(Stored items from a collection)
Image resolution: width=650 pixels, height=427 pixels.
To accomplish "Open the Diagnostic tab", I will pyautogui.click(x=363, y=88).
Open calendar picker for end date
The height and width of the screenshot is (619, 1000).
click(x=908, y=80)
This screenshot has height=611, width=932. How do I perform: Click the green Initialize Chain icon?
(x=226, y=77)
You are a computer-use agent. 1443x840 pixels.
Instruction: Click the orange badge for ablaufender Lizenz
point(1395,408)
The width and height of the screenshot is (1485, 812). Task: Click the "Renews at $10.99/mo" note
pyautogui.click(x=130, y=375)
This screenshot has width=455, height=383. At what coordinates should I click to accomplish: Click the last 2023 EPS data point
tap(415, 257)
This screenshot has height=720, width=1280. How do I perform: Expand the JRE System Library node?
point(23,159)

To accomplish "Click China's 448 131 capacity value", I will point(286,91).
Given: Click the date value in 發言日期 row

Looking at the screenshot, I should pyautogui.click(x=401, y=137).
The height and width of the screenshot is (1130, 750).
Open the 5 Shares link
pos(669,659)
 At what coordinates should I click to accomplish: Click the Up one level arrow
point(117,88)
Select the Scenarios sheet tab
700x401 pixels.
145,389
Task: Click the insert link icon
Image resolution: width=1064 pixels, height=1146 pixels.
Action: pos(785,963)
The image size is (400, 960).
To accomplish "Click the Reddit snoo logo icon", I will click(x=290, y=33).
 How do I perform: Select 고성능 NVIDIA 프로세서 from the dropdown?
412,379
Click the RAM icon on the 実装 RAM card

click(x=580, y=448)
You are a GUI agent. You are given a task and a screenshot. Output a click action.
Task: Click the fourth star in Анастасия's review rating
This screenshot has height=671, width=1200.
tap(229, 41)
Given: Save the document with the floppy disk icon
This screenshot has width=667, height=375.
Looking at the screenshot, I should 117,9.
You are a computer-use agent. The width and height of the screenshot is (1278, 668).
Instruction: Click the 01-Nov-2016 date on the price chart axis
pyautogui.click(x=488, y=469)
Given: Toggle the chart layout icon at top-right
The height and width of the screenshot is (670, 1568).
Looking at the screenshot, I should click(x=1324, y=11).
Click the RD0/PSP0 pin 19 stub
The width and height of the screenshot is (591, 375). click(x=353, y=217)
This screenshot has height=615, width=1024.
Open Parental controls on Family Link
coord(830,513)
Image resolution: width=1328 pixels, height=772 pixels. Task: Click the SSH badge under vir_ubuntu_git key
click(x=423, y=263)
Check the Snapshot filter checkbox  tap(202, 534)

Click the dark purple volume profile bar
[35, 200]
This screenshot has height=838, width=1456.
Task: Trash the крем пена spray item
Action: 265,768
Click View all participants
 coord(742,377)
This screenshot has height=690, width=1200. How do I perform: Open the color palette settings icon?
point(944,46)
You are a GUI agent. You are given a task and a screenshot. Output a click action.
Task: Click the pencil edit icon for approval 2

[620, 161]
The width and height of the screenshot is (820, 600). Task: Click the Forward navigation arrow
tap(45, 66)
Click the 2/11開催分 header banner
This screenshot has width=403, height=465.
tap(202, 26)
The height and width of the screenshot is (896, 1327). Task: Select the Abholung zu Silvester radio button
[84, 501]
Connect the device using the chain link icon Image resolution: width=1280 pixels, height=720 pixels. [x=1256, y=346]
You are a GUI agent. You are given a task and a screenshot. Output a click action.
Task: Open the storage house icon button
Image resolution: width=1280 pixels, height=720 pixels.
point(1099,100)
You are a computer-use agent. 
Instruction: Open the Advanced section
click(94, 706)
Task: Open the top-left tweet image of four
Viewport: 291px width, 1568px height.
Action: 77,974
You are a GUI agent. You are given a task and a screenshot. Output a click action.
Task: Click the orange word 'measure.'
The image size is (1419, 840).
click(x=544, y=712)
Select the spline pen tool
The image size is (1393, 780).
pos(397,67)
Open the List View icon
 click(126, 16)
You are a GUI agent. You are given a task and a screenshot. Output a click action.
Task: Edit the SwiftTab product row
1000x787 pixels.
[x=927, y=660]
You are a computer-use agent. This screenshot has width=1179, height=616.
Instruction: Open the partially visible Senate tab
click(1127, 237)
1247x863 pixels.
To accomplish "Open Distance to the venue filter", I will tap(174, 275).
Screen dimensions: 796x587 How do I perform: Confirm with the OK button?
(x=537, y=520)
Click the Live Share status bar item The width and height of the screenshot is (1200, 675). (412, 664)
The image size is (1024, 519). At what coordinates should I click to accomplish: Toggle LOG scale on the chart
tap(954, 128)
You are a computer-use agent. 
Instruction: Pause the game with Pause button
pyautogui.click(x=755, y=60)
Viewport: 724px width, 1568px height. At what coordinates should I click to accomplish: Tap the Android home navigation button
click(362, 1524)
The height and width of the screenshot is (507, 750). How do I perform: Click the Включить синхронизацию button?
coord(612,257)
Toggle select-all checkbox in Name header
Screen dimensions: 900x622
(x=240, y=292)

▸ Your objective: Write the data out once more, exactly as it was given.

▸ Answer to this problem:
Image resolution: width=650 pixels, height=427 pixels.
To accomplish "Open the Diagnostic tab", I will pyautogui.click(x=363, y=88).
Open calendar picker for end date
The height and width of the screenshot is (619, 1000).
click(x=908, y=80)
This screenshot has height=611, width=932. How do I perform: Click the green Initialize Chain icon?
(x=226, y=77)
You are a computer-use agent. 1443x840 pixels.
Instruction: Click the orange badge for ablaufender Lizenz
point(1395,408)
The width and height of the screenshot is (1485, 812). Task: Click the "Renews at $10.99/mo" note
pyautogui.click(x=130, y=375)
This screenshot has width=455, height=383. At what coordinates should I click to accomplish: Click the last 2023 EPS data point
tap(415, 257)
This screenshot has height=720, width=1280. How do I perform: Expand the JRE System Library node?
point(23,159)

To accomplish "Click China's 448 131 capacity value", I will point(286,91).
Given: Click the date value in 發言日期 row

Looking at the screenshot, I should pyautogui.click(x=401, y=137).
The height and width of the screenshot is (1130, 750).
Open the 5 Shares link
pos(669,659)
 At what coordinates should I click to accomplish: Click the Up one level arrow
point(117,88)
Select the Scenarios sheet tab
700x401 pixels.
145,389
Task: Click the insert link icon
Image resolution: width=1064 pixels, height=1146 pixels.
Action: pos(785,963)
The image size is (400, 960).
To accomplish "Click the Reddit snoo logo icon", I will click(x=290, y=33).
 How do I perform: Select 고성능 NVIDIA 프로세서 from the dropdown?
412,379
Click the RAM icon on the 実装 RAM card

click(x=580, y=448)
You are a GUI agent. You are given a task and a screenshot. Output a click action.
Task: Click the fourth star in Анастасия's review rating
This screenshot has height=671, width=1200.
tap(229, 41)
Given: Save the document with the floppy disk icon
This screenshot has width=667, height=375.
Looking at the screenshot, I should 117,9.
You are a computer-use agent. The width and height of the screenshot is (1278, 668).
Instruction: Click the 01-Nov-2016 date on the price chart axis
pyautogui.click(x=488, y=469)
Given: Toggle the chart layout icon at top-right
The height and width of the screenshot is (670, 1568).
Looking at the screenshot, I should click(x=1324, y=11).
Click the RD0/PSP0 pin 19 stub
The width and height of the screenshot is (591, 375). click(x=353, y=217)
This screenshot has height=615, width=1024.
Open Parental controls on Family Link
coord(830,513)
Image resolution: width=1328 pixels, height=772 pixels. Task: Click the SSH badge under vir_ubuntu_git key
click(x=423, y=263)
Check the Snapshot filter checkbox  tap(202, 534)

Click the dark purple volume profile bar
[35, 200]
This screenshot has height=838, width=1456.
Task: Trash the крем пена spray item
Action: 265,768
Click View all participants
 coord(742,377)
This screenshot has height=690, width=1200. How do I perform: Open the color palette settings icon?
point(944,46)
You are a GUI agent. You are given a task and a screenshot. Output a click action.
Task: Click the pencil edit icon for approval 2

[620, 161]
The width and height of the screenshot is (820, 600). Task: Click the Forward navigation arrow
tap(45, 66)
Click the 2/11開催分 header banner
This screenshot has width=403, height=465.
tap(202, 26)
The height and width of the screenshot is (896, 1327). Task: Select the Abholung zu Silvester radio button
[84, 501]
Connect the device using the chain link icon Image resolution: width=1280 pixels, height=720 pixels. [x=1256, y=346]
You are a GUI agent. You are given a task and a screenshot. Output a click action.
Task: Open the storage house icon button
Image resolution: width=1280 pixels, height=720 pixels.
point(1099,100)
You are a computer-use agent. 
Instruction: Open the Advanced section
click(94, 706)
Task: Open the top-left tweet image of four
Viewport: 291px width, 1568px height.
Action: 77,974
You are a GUI agent. You are given a task and a screenshot. Output a click action.
Task: Click the orange word 'measure.'
The image size is (1419, 840).
click(x=544, y=712)
Select the spline pen tool
The image size is (1393, 780).
pos(397,67)
Open the List View icon
 click(126, 16)
You are a GUI agent. You are given a task and a screenshot. Output a click action.
Task: Edit the SwiftTab product row
1000x787 pixels.
[x=927, y=660]
You are a computer-use agent. This screenshot has width=1179, height=616.
Instruction: Open the partially visible Senate tab
click(1127, 237)
1247x863 pixels.
To accomplish "Open Distance to the venue filter", I will tap(174, 275).
Screen dimensions: 796x587 How do I perform: Confirm with the OK button?
(x=537, y=520)
Click the Live Share status bar item The width and height of the screenshot is (1200, 675). (412, 664)
The image size is (1024, 519). At what coordinates should I click to accomplish: Toggle LOG scale on the chart
tap(954, 128)
You are a computer-use agent. 
Instruction: Pause the game with Pause button
pyautogui.click(x=755, y=60)
Viewport: 724px width, 1568px height. At what coordinates should I click to accomplish: Tap the Android home navigation button
click(362, 1524)
The height and width of the screenshot is (507, 750). How do I perform: Click the Включить синхронизацию button?
coord(612,257)
Toggle select-all checkbox in Name header
Screen dimensions: 900x622
(x=240, y=292)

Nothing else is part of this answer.